§ **PROBLEM TO WORK ON**:
What you produce should be an exact transcription of the data, minus any pictures.

- - -

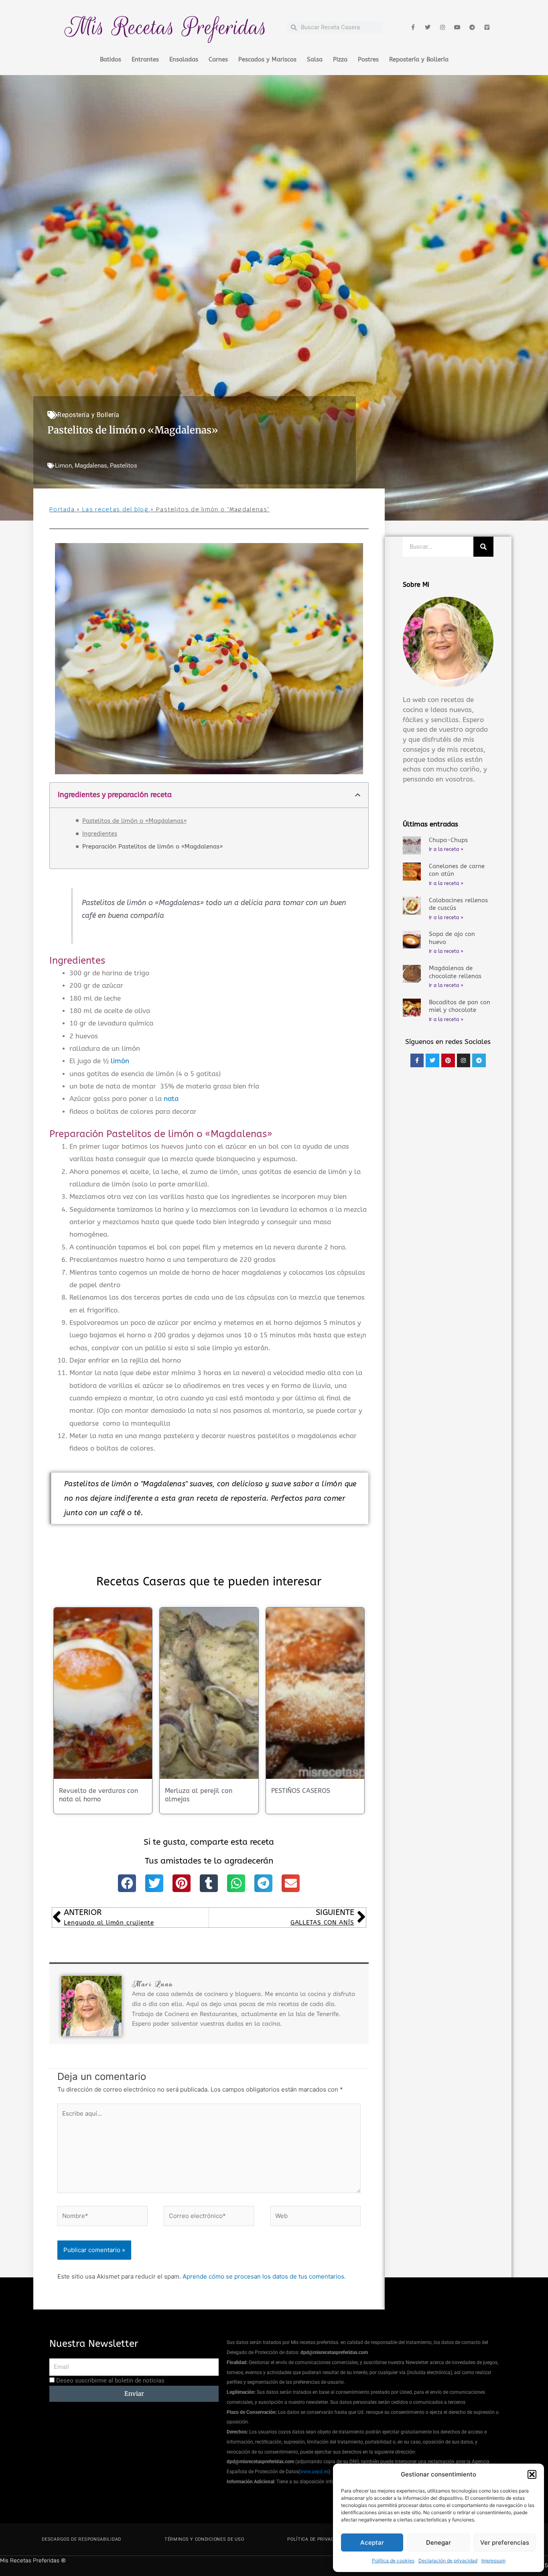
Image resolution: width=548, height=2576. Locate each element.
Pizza (340, 59)
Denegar (438, 2542)
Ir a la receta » (446, 849)
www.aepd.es (314, 2471)
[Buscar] (483, 547)
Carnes (218, 59)
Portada (62, 509)
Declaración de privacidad (447, 2561)
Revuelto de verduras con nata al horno (98, 1795)
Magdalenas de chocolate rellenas (455, 972)
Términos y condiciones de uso (204, 2539)
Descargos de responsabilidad (81, 2539)
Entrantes (145, 59)
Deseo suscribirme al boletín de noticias (110, 2380)
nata (171, 1099)
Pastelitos (123, 465)
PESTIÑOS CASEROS (300, 1791)
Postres (368, 59)
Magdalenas (91, 465)
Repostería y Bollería (419, 59)
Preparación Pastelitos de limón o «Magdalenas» (152, 846)
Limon (63, 465)
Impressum (493, 2561)
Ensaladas (183, 59)
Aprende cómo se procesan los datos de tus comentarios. (264, 2276)
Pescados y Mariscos (267, 59)
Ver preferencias (504, 2542)
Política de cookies (393, 2561)
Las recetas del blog (115, 509)
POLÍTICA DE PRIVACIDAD (316, 2539)
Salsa (315, 59)
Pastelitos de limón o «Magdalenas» (134, 820)
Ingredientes (99, 833)
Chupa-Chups (448, 840)
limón (120, 1061)
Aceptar (372, 2542)
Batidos (110, 59)
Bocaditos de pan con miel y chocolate (459, 1006)
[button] (532, 2474)
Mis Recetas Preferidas (166, 27)
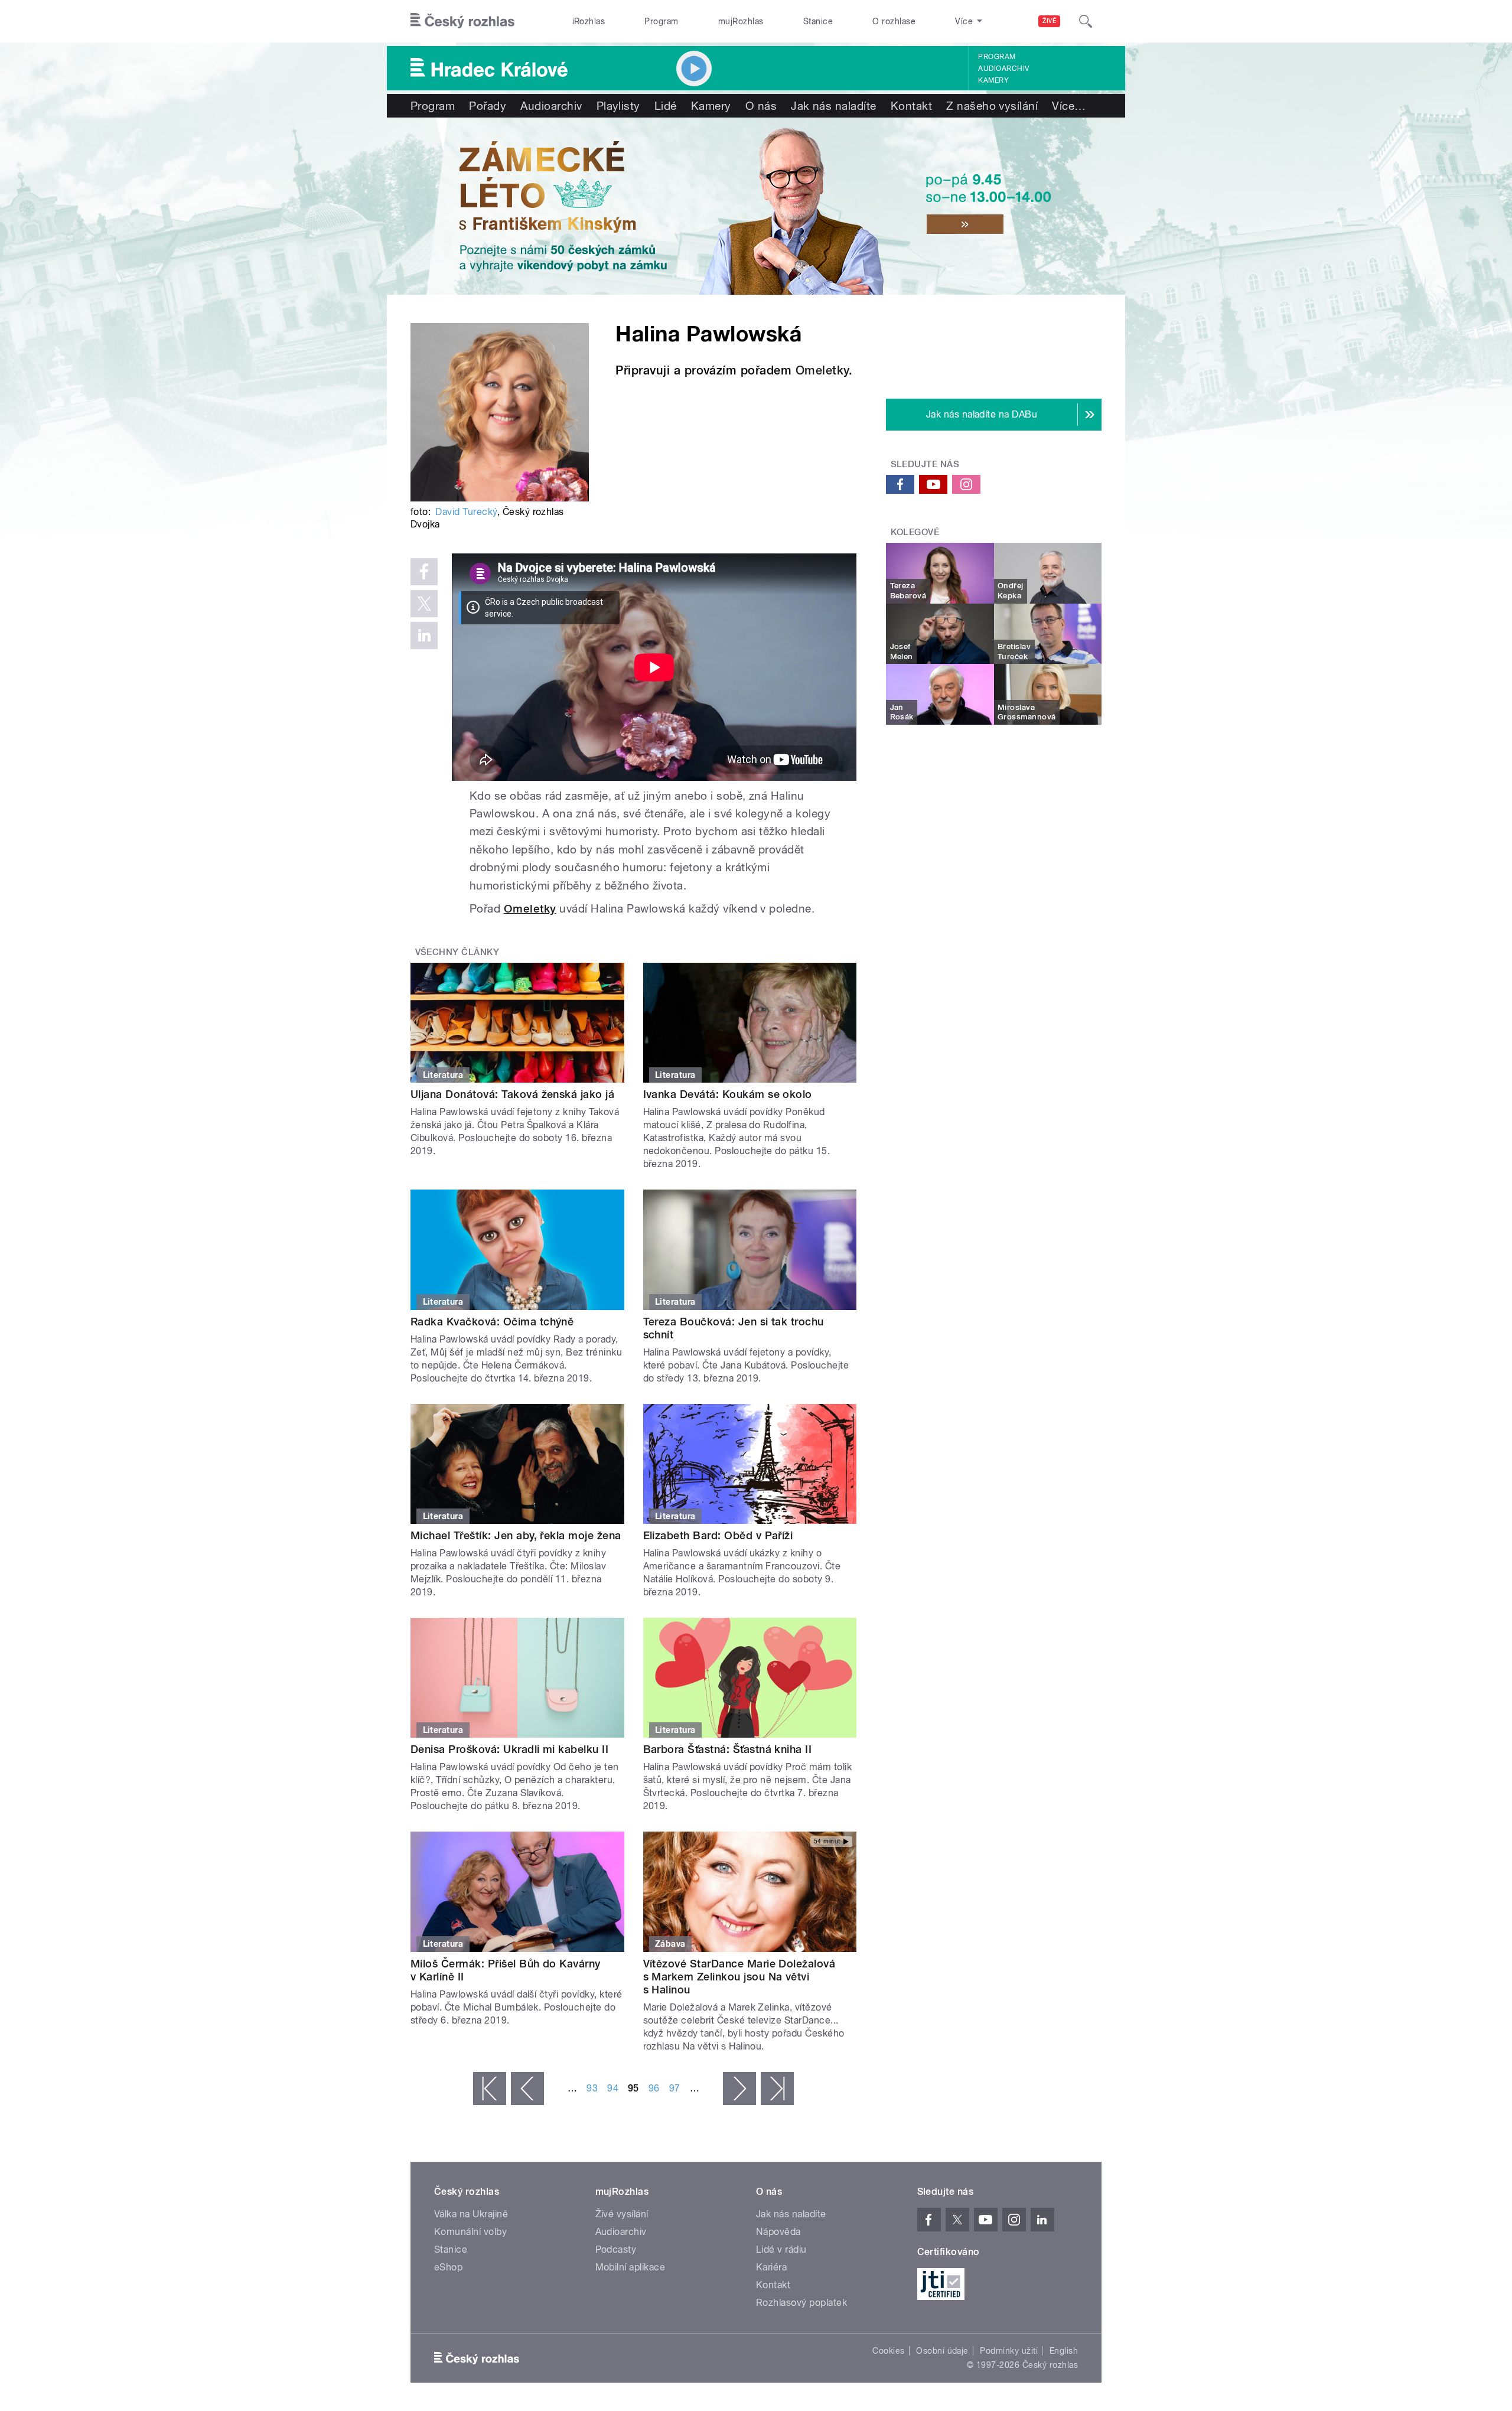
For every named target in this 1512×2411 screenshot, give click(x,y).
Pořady (487, 105)
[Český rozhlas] (462, 21)
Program (661, 21)
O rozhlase (893, 21)
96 (654, 2088)
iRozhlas (588, 21)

- - -

§ **SOLUTION FOR THIS PROBLEM**:
Image resolution: width=548, height=2576. Locate each element.
Pizza (340, 59)
Denegar (438, 2542)
Ir a la receta » (446, 849)
www.aepd.es (314, 2471)
[Buscar] (483, 547)
Carnes (218, 59)
Portada (62, 509)
Declaración de privacidad (447, 2561)
Revuelto de verduras con nata al horno (98, 1795)
Magdalenas de chocolate rellenas (455, 972)
Términos y condiciones de uso (204, 2539)
Descargos de responsabilidad (81, 2539)
Entrantes (145, 59)
Deseo suscribirme al boletín de noticias (110, 2380)
nata (171, 1099)
Pastelitos (123, 465)
PESTIÑOS CASEROS (300, 1791)
Postres (368, 59)
Magdalenas (91, 465)
Repostería y Bollería (419, 59)
Preparación Pastelitos de limón o «Magdalenas» (152, 846)
Limon (63, 465)
Impressum (493, 2561)
Ensaladas (183, 59)
Aprende cómo se procesan los datos de tus comentarios. (264, 2276)
Pescados y Mariscos (267, 59)
Ver preferencias (504, 2542)
Política de cookies (393, 2561)
Las recetas del blog (115, 509)
POLÍTICA DE PRIVACIDAD (316, 2539)
Salsa (315, 59)
Pastelitos de limón o «Magdalenas» (134, 820)
Ingredientes (99, 833)
Chupa-Chups (448, 840)
limón (120, 1061)
Aceptar (372, 2542)
Batidos (110, 59)
Bocaditos de pan con miel y chocolate (459, 1006)
[button] (532, 2474)
Mis Recetas Preferidas (166, 27)
For every named target in this 1512×2411 screenshot, give click(x,y).
Pořady (487, 105)
[Český rozhlas] (462, 21)
Program (661, 21)
O rozhlase (893, 21)
96 (654, 2088)
iRozhlas (588, 21)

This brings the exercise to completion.